[Exercise prompt] Reproduce only the lines that begin at the line with "This screenshot has height=519, width=1355." and run to the end of the entries; omit every picture.

[Stored items]
[Start of Attachment]

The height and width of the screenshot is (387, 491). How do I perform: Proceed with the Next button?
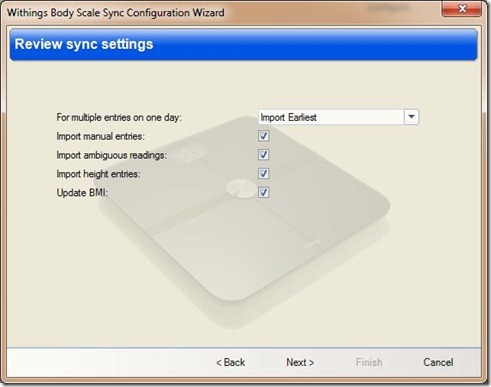[300, 362]
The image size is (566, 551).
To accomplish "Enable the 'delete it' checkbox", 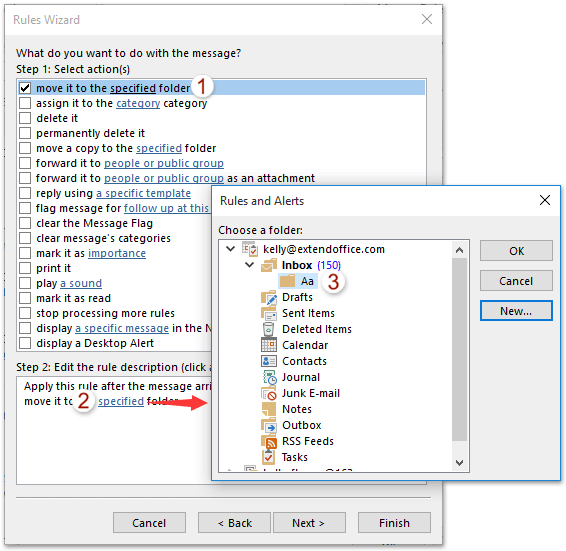I will coord(25,118).
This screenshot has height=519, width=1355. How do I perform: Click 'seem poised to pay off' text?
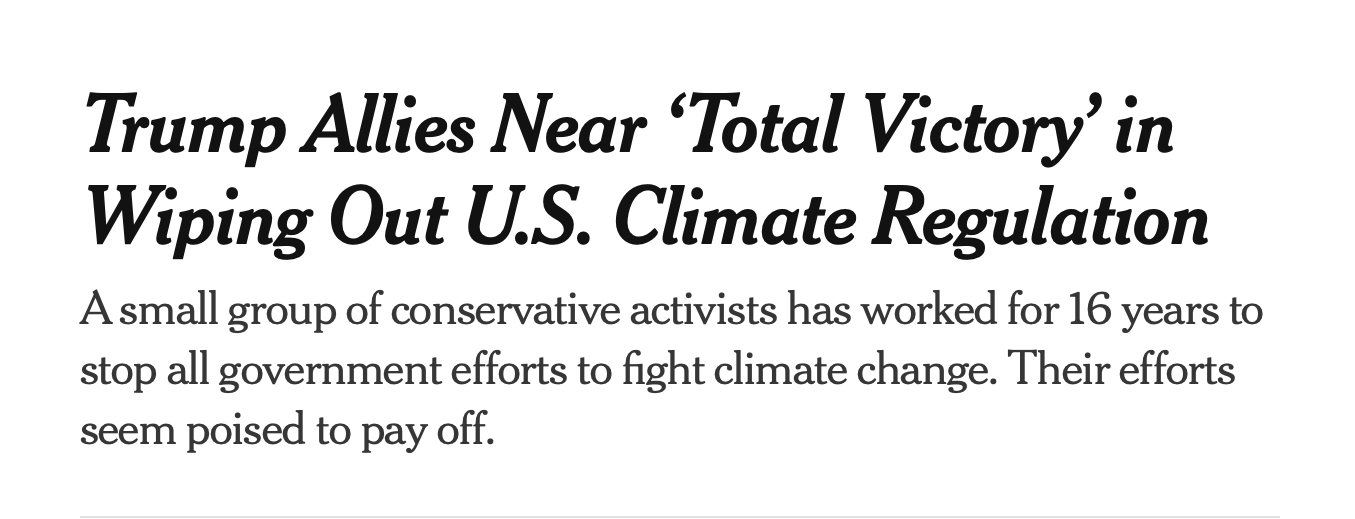pos(287,431)
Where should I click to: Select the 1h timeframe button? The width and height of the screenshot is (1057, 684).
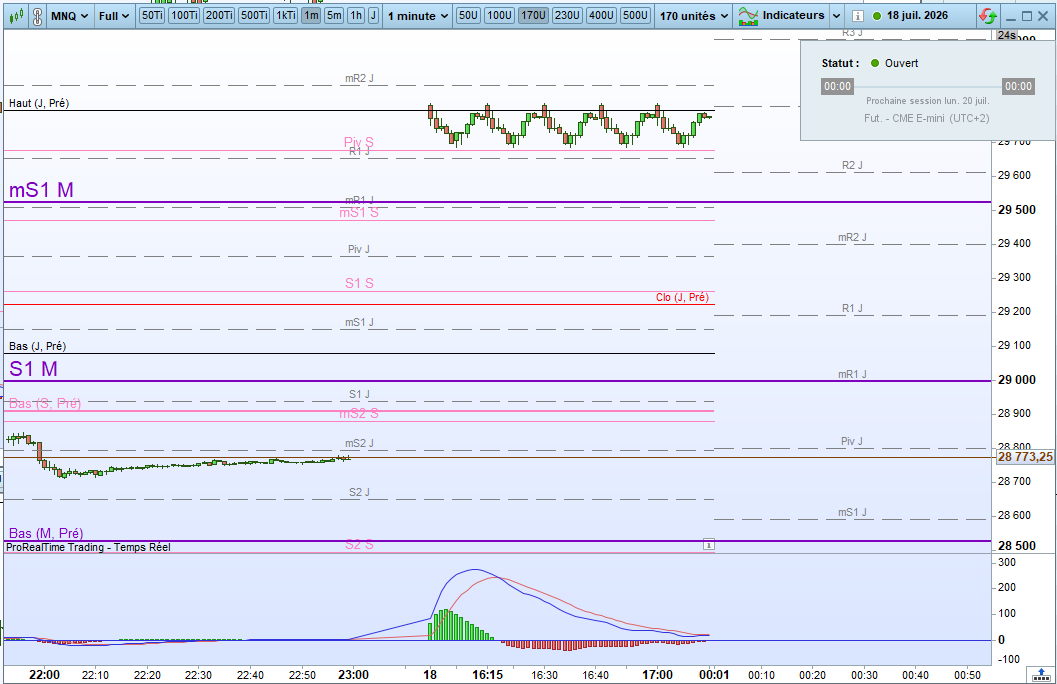tap(356, 15)
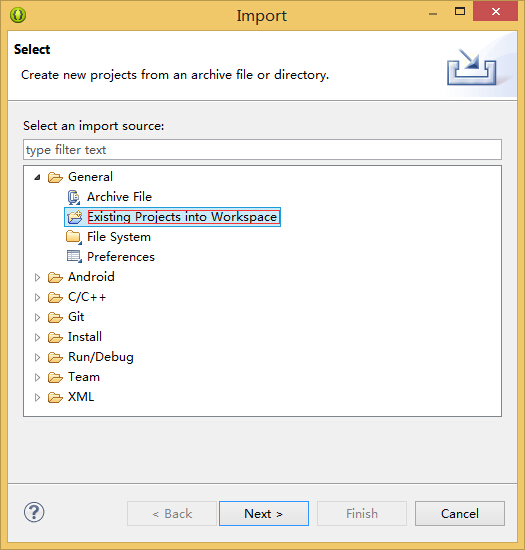Click the File System folder icon
The width and height of the screenshot is (525, 550).
pos(74,237)
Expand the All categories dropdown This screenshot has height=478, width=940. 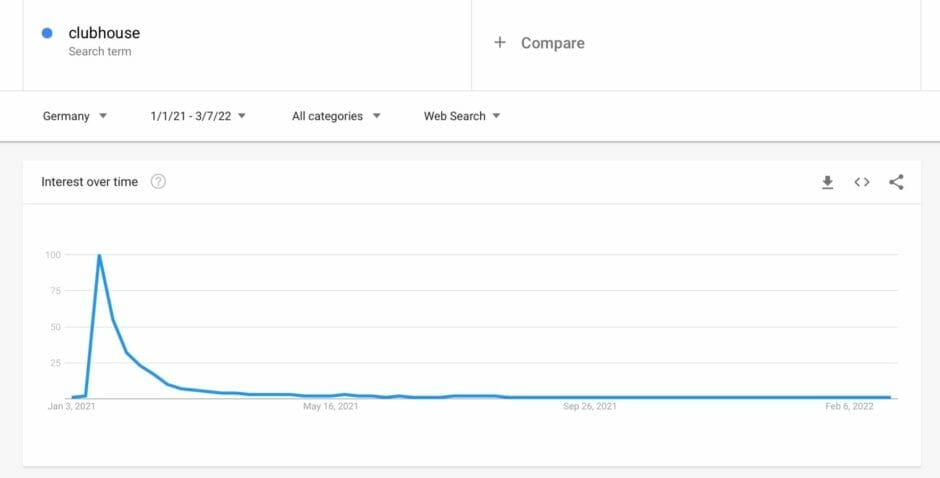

[End of Attachment]

[Exercise output]
This screenshot has height=519, width=1355. How do I perform: Click 'seem poised to pay off' text?
pos(287,431)
Where should I click to: Select the 1h timeframe button? The width and height of the screenshot is (1057, 684).
tap(356, 15)
Click the File System folder icon
The width and height of the screenshot is (525, 550).
pos(74,237)
Expand the All categories dropdown This screenshot has height=478, width=940. 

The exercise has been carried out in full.